You arent allowing that much room for growth though.....you might wanna consider selling off some of those p's...


----------



## mdemers883 (Jan 9, 2003)

Just cause the fish don't die doesn't mean that they are not stressed out pretty badly, which also doesn't help with diseases, and like xenon said you are not leaving much room for growth.

Mark


----------



## Show_Me_The_Teeth (Dec 4, 2002)

MAD piranhas said:


> I don't beleave that it is not enough bio filtation, I know alot of you don't like hang on filters, but i've been using them for 12 years. The only way I can get a big enough wet/dry for my tank would be to do a sump in its own tank, and i'm not going that far. I do not beleave 41 p's is to much, a 240 gal tank is huge and is not overcrouded at all. I do respect your appion but don't agree with it. thanks guys for the help.


What do you think is the problem? I'll put my money were my mouth is on this one. Theres to much waste in the tank and with all the water changes you are doing the bacteria never gets ahead of the waste so the water stay cloudy.
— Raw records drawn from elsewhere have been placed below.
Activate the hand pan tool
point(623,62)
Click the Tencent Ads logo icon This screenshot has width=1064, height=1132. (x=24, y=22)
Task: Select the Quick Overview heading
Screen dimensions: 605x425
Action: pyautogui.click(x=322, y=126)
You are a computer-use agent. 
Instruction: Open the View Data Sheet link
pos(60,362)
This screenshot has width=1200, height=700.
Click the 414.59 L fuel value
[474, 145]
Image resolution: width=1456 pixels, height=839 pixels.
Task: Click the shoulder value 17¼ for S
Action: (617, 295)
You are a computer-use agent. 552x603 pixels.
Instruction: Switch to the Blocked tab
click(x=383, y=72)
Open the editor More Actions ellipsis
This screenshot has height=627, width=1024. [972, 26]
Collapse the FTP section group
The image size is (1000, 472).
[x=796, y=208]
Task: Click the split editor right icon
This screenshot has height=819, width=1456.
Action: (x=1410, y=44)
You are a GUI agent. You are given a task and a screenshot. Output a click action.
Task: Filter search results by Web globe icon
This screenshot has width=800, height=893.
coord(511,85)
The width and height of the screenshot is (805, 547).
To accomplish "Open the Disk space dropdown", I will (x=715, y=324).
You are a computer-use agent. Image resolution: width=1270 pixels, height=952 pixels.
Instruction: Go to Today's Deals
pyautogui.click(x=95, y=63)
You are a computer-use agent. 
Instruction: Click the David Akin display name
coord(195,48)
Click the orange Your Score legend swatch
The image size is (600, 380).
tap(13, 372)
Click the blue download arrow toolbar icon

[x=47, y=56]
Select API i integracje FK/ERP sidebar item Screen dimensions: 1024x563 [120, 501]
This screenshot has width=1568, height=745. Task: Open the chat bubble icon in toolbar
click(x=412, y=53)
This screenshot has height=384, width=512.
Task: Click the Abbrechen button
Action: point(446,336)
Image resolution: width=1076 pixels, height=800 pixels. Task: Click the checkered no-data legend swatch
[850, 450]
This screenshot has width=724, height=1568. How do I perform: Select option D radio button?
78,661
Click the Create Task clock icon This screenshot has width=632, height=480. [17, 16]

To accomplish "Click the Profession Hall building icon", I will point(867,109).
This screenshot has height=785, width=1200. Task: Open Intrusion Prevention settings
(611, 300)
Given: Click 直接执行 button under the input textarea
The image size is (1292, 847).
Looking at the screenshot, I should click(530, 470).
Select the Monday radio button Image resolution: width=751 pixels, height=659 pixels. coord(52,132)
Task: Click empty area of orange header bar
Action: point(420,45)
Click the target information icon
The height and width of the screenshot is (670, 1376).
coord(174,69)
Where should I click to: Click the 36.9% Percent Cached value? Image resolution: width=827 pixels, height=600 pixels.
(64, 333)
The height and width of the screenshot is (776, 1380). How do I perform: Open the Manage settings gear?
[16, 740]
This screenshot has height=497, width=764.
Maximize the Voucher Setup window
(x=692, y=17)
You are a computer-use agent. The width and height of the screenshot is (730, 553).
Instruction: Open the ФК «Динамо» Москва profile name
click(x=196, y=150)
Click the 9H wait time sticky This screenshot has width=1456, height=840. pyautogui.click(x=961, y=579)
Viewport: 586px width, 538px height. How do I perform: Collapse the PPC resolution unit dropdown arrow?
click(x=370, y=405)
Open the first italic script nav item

But we are all have our own opinions but Let me tell you this I have 14 reds, 4 ternetzi, 1 12" lima catfish, 2 common plecos, 1 blue phantom, and all are living in my 200. But I just need to look at the prefilters to know theres allot of waste in that tank and I know no hang on filter is going to give me the bio filteration I need, it may provide mechincal but not biological.

SMTT


----------



## mdemers883 (Jan 9, 2003)

I'm sensing a trend in this thread. People giving the same advice i.e. too many fish and not enough filtration. Too bad he is not listening to the advice :ghostface:

Mark


----------